方法1:Code Interpreter(有料・推奨)
ChatGPT Plus(月額20ドル)またはTeam/Enterprise契約が必要。ExcelやCSVをアップロードし、自然言語で指示するだけでmatplotlib/seabornベースの高品質グラフが生成される。画像のダウンロードも可能。
方法2:コード生成→ローカル実行(無料でも可)
ChatGPTにPythonコードを書かせ、自分のPCで実行する方法。Google ColabやJupyter Notebookがあれば無料で試せる。ただしPython環境のセットアップが必要。
方法3:quickchart.io連携(無料)
ChatGPTにquickchart.ioのURL形式でグラフを生成させる方法。ブラウザ上でプレビューが可能だが、カスタマイズ性は限定的。
📚 用語解説
matplotlib:Pythonの最も代表的なグラフ描画ライブラリ。折れ線グラフ・棒グラフ・円グラフ・散布図など、ほぼすべての統計グラフを生成できる。ChatGPTのCode InterpreterやClaude Codeが内部的に使用する。
業務利用なら迷わずCode Interpreter(方法1)を選びましょう。月20ドルの投資で、Excelのグラフ作成にかかっていた30分が5分に短縮されます。学習目的やちょっとした確認なら方法2や方法3でも十分です。
Code Interpreter(Advanced Data Analysis)で作るグラフ完全手順
ここからはCode Interpreterを使ったグラフ作成の具体的な手順を解説します。ChatGPT Plusに加入していれば、追加料金なしで利用可能です。
📚 用語解説
Advanced Data Analysis:Code Interpreterの正式名称。ChatGPTのサンドボックス環境でPythonコードを実行し、データ分析・グラフ描画・ファイル変換などを行う機能。Plus/Team/Enterpriseプランで利用可能。
ステップ1:ChatGPT Plusに加入する
ChatGPT(chat.openai.com)にログインし、有料プラン(月額20ドル、約3,000円)に加入します。
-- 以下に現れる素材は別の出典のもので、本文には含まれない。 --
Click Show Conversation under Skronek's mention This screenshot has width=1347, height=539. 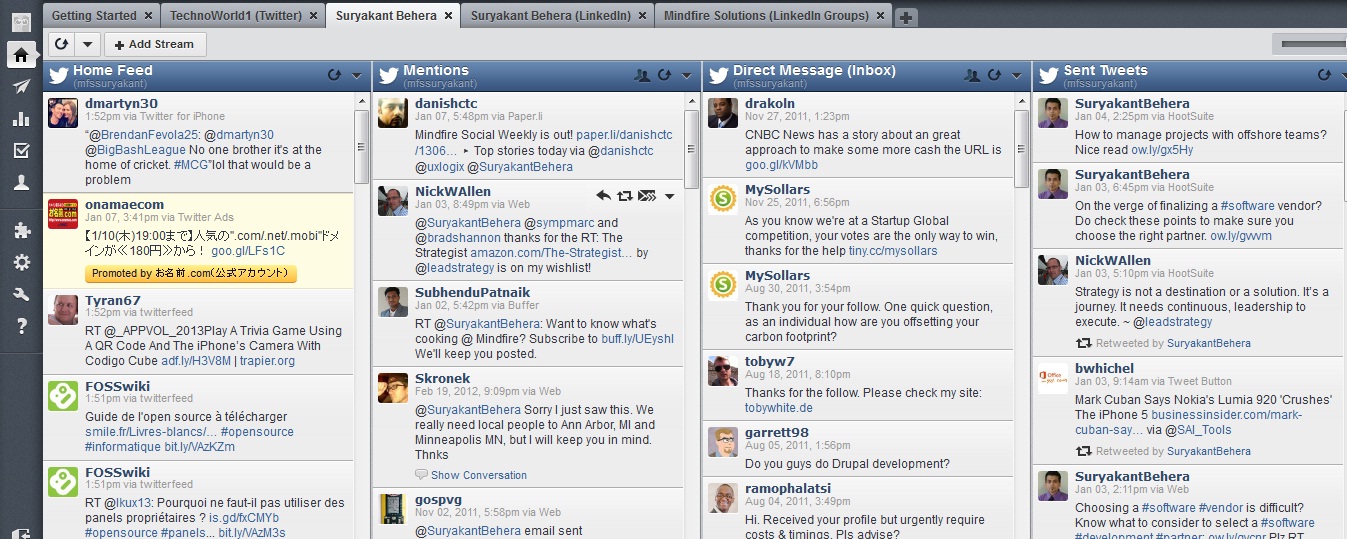point(478,475)
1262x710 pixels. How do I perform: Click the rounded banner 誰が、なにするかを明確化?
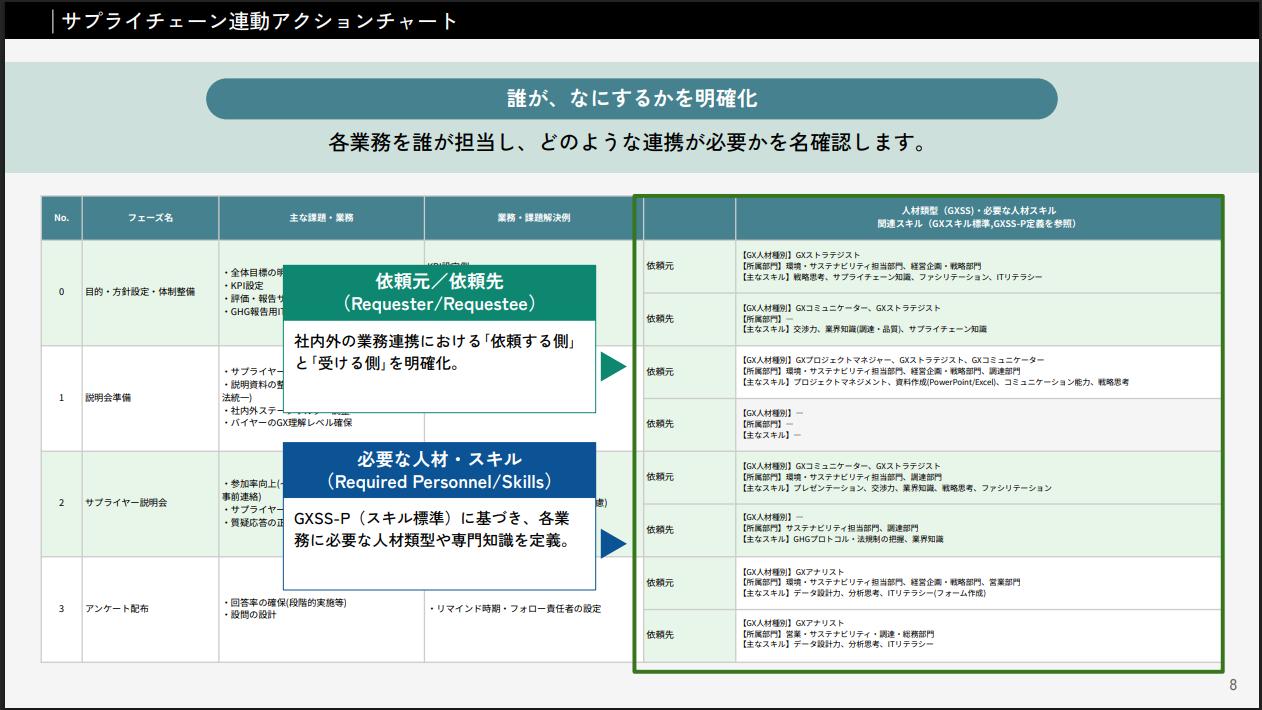pos(631,99)
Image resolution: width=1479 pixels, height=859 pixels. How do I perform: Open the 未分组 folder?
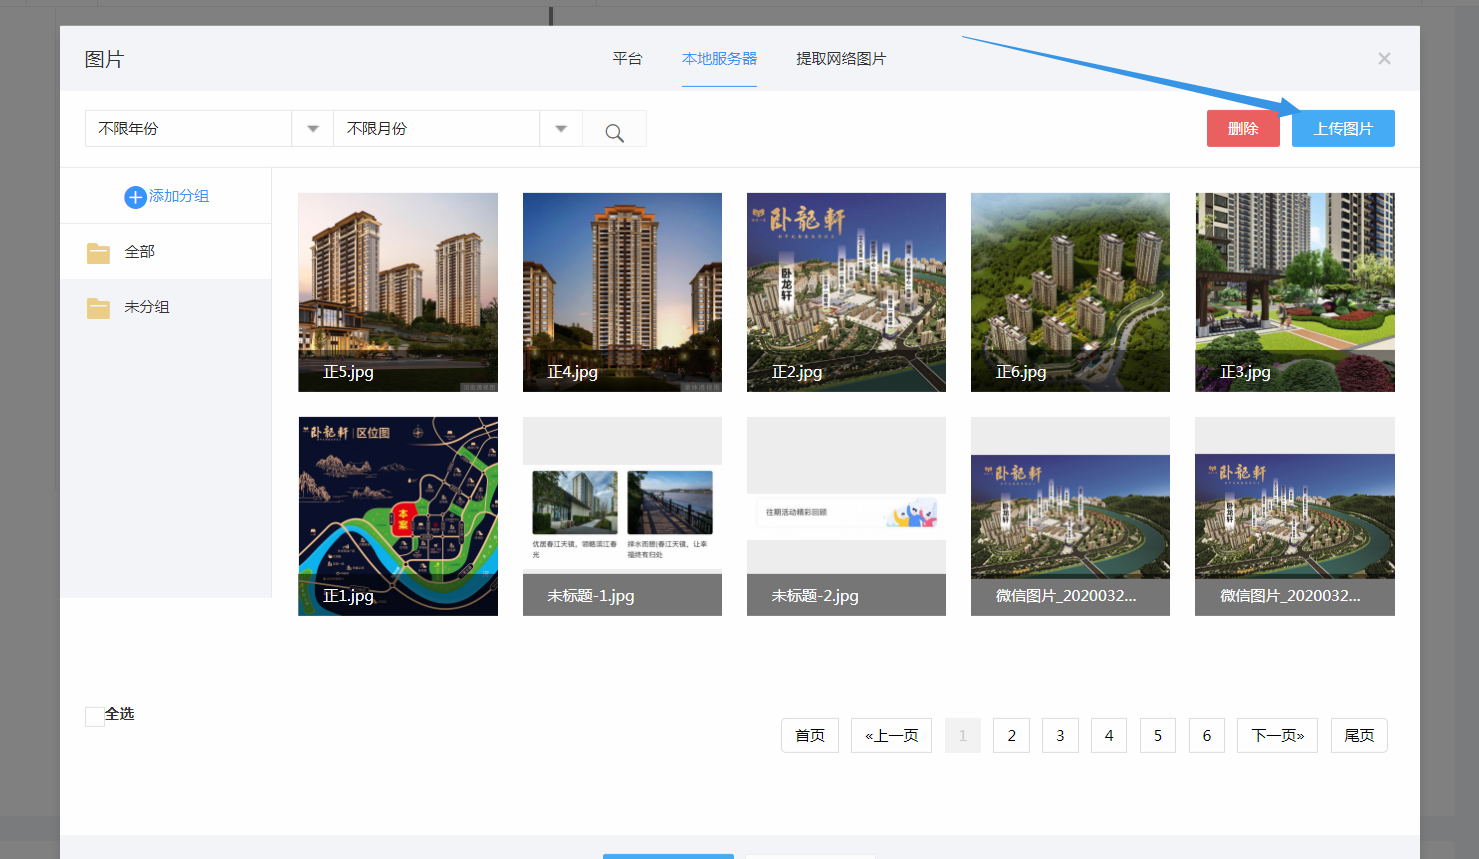[x=146, y=307]
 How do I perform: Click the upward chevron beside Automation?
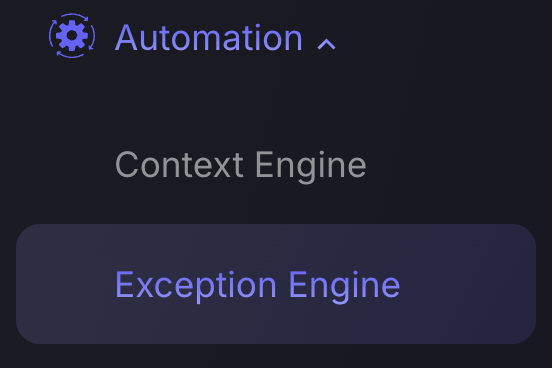tap(326, 44)
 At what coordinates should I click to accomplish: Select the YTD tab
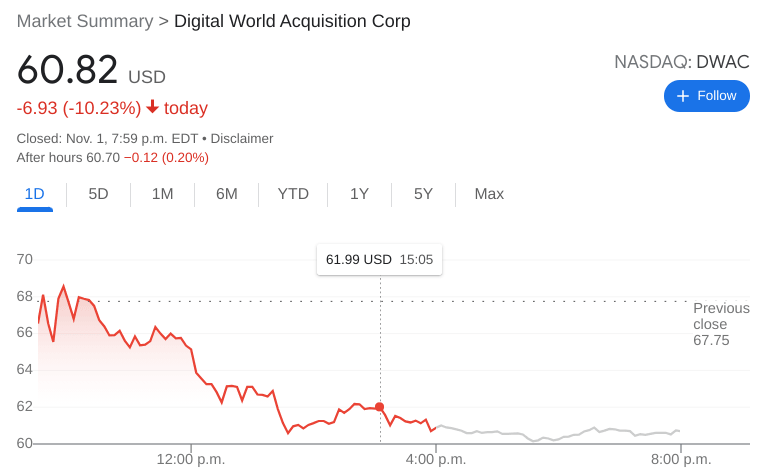click(293, 194)

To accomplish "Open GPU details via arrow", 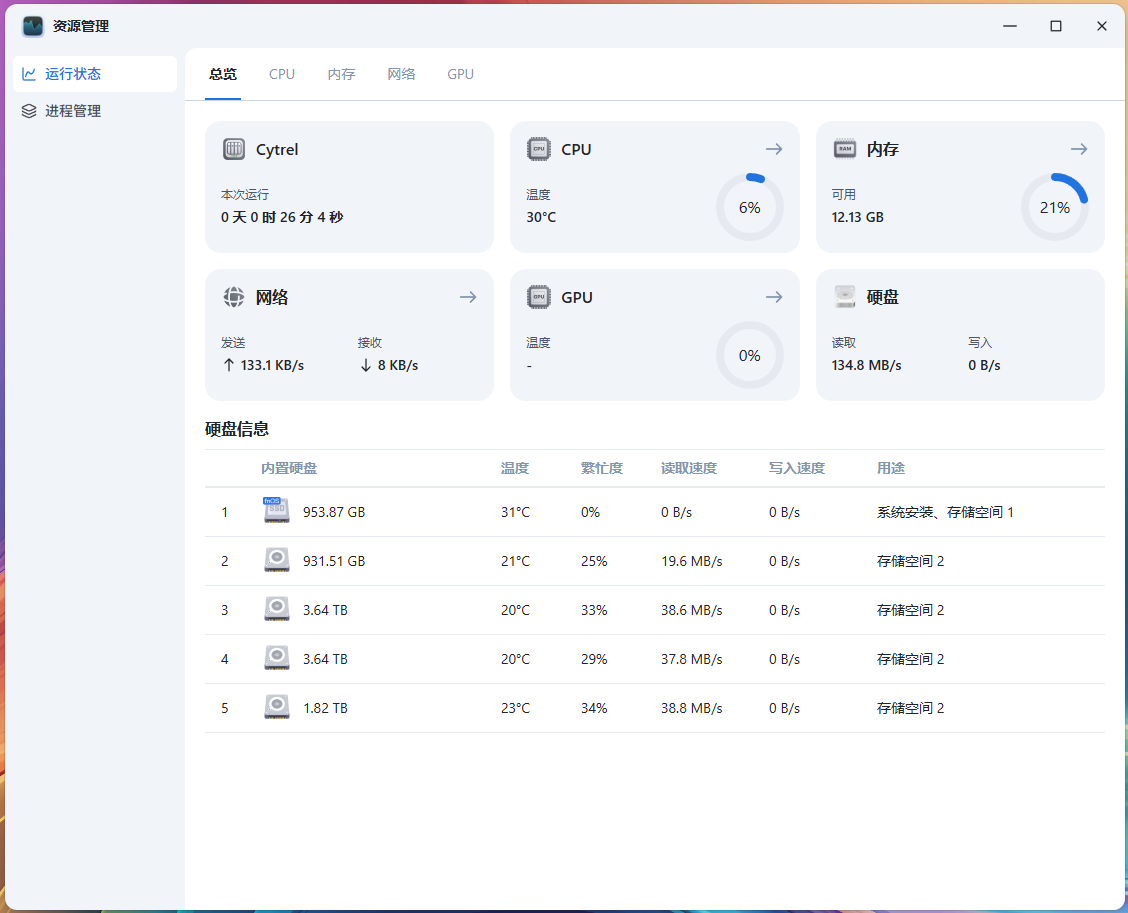I will click(x=773, y=297).
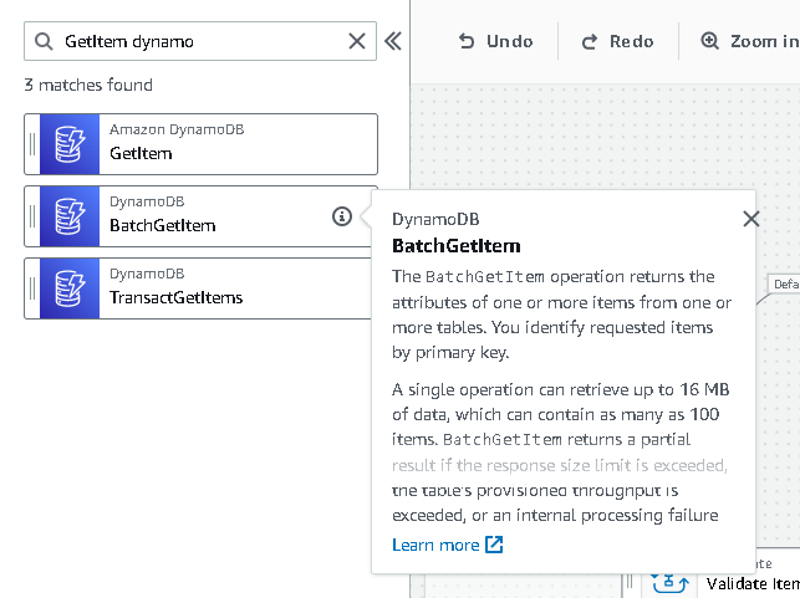Clear the search text with the X icon

pyautogui.click(x=357, y=41)
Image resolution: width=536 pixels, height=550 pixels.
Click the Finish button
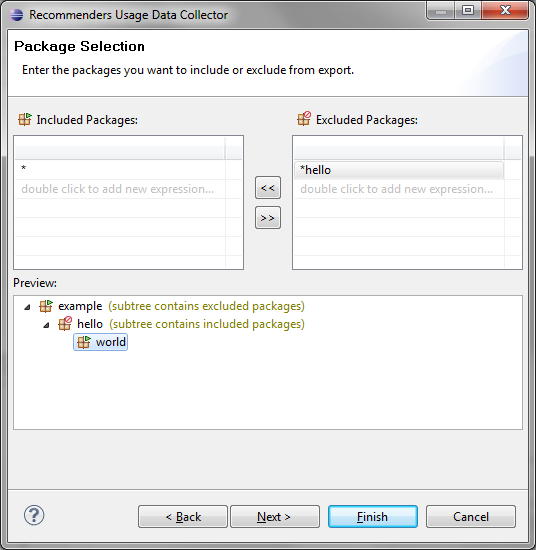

加入後、GPT-4oモデルが使えるようになり、Code Interpreter機能が自動的に有効になります。
ステップ2:データファイルをアップロードする
チャット入力欄の左にあるクリップアイコンをクリックし、Excel(.xlsx)またはCSV(.csv)ファイルをアップロードします。PDFやGoogleスプレッドシートのエクスポートファイルにも対応しています。
ステップ3:自然言語でグラフの種類と内容を指示する
以下のようなプロンプトを入力します。
プロンプト例1(売上推移の折れ線グラフ):
「このExcelデータの月別売上を折れ線グラフにしてください。X軸は月、Y軸は売上金額(万円)。タイトルは『2025年度 月別売上推移』で、グリッド線を表示してください。」
プロンプト例2(部門別の棒グラフ):
「部門別の売上を横棒グラフにして、金額が大きい順にソートしてください。各棒に数値ラベルを表示し、色はグラデーションにしてください。」
ステップ4:出力結果を確認・修正する
ChatGPTがPythonコード(matplotlib/seaborn使用)を自動生成・実行し、グラフ画像がチャット上に表示されます。満足いかない場合は「棒の色を青にして」「フォントを大きくして」「凡例を右下に移動して」などと追加指示を出せば、即座に修正版が生成されます。
ステップ5:画像をダウンロードする
グラフ画像の下にある「Download」ボタンをクリックすれば、PNG形式で保存できます。プレゼンや報告書にそのまま貼り付け可能です。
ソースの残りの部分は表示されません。